Rewrite the entries below, swapping every "Screen dimensions" for "Screen size" and changing nothing else.

[Data listing]

* * *

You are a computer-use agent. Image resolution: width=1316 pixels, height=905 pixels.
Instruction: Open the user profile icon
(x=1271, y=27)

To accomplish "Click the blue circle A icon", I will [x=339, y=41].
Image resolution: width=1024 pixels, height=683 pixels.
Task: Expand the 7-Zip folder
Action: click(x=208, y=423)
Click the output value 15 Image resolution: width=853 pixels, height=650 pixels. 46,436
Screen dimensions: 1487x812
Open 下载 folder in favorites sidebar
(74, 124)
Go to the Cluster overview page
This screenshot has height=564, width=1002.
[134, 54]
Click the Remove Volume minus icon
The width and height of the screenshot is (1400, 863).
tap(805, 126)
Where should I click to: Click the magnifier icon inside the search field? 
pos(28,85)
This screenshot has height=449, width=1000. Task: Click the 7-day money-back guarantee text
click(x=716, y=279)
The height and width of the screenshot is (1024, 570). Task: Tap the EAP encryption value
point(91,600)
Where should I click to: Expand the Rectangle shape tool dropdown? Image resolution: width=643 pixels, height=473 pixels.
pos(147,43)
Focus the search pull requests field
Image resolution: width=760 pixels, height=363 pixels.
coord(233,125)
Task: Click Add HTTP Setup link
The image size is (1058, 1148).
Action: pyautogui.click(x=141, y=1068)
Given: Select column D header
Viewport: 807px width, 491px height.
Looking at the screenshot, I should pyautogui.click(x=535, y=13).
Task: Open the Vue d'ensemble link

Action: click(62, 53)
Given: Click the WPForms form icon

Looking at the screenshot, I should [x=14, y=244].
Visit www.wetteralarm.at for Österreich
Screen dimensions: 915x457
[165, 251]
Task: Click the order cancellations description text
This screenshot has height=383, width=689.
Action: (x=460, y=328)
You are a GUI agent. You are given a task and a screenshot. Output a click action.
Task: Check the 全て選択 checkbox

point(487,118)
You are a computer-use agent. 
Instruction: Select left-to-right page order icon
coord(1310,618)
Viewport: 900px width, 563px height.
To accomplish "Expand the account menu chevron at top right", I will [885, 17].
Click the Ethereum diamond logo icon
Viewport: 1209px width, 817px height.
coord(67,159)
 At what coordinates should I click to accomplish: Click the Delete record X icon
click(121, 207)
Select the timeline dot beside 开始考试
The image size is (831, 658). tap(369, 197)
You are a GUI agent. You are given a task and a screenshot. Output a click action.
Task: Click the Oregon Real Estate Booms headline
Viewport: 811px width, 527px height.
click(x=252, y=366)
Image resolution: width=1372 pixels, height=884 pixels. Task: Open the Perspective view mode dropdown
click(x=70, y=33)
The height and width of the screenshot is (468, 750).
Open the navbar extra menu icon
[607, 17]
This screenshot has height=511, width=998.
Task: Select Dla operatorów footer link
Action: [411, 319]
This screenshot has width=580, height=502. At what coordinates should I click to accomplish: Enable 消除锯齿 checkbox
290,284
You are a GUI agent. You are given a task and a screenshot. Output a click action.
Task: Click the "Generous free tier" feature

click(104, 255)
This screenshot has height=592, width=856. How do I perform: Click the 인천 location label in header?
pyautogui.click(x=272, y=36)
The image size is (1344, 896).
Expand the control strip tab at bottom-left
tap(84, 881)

* * *

_Solution_.
You are a computer-use agent. Image resolution: width=1316 pixels, height=905 pixels.
Instruction: Open the user profile icon
(x=1271, y=27)

To accomplish "Click the blue circle A icon", I will [x=339, y=41].
Image resolution: width=1024 pixels, height=683 pixels.
Task: Expand the 7-Zip folder
Action: click(x=208, y=423)
Click the output value 15 Image resolution: width=853 pixels, height=650 pixels. 46,436
Screen size: 1487x812
Open 下载 folder in favorites sidebar
(74, 124)
Go to the Cluster overview page
This screenshot has height=564, width=1002.
[134, 54]
Click the Remove Volume minus icon
The width and height of the screenshot is (1400, 863).
tap(805, 126)
Where should I click to: Click the magnifier icon inside the search field? 
pos(28,85)
This screenshot has height=449, width=1000. Task: Click the 7-day money-back guarantee text
click(x=716, y=279)
The height and width of the screenshot is (1024, 570). Task: Tap the EAP encryption value
point(91,600)
Where should I click to: Expand the Rectangle shape tool dropdown? Image resolution: width=643 pixels, height=473 pixels.
pos(147,43)
Focus the search pull requests field
Image resolution: width=760 pixels, height=363 pixels.
coord(233,125)
Task: Click Add HTTP Setup link
The image size is (1058, 1148).
Action: pyautogui.click(x=141, y=1068)
Given: Select column D header
Viewport: 807px width, 491px height.
Looking at the screenshot, I should pyautogui.click(x=535, y=13).
Task: Open the Vue d'ensemble link

Action: click(62, 53)
Given: Click the WPForms form icon

Looking at the screenshot, I should [x=14, y=244].
Visit www.wetteralarm.at for Österreich
Screen size: 915x457
[165, 251]
Task: Click the order cancellations description text
This screenshot has height=383, width=689.
Action: (x=460, y=328)
You are a GUI agent. You are given a task and a screenshot. Output a click action.
Task: Check the 全て選択 checkbox

point(487,118)
You are a computer-use agent. 
Instruction: Select left-to-right page order icon
coord(1310,618)
Viewport: 900px width, 563px height.
To accomplish "Expand the account menu chevron at top right", I will [885, 17].
Click the Ethereum diamond logo icon
Viewport: 1209px width, 817px height.
coord(67,159)
 At what coordinates should I click to accomplish: Click the Delete record X icon
click(121, 207)
Select the timeline dot beside 开始考试
The image size is (831, 658). tap(369, 197)
You are a GUI agent. You are given a task and a screenshot. Output a click action.
Task: Click the Oregon Real Estate Booms headline
Viewport: 811px width, 527px height.
click(x=252, y=366)
Image resolution: width=1372 pixels, height=884 pixels. Task: Open the Perspective view mode dropdown
click(x=70, y=33)
The height and width of the screenshot is (468, 750).
Open the navbar extra menu icon
[607, 17]
This screenshot has height=511, width=998.
Task: Select Dla operatorów footer link
Action: [411, 319]
This screenshot has width=580, height=502. At what coordinates should I click to accomplish: Enable 消除锯齿 checkbox
290,284
You are a GUI agent. You are given a task and a screenshot. Output a click action.
Task: Click the "Generous free tier" feature

click(104, 255)
This screenshot has height=592, width=856. How do I perform: Click the 인천 location label in header?
pyautogui.click(x=272, y=36)
The image size is (1344, 896).
Expand the control strip tab at bottom-left
tap(84, 881)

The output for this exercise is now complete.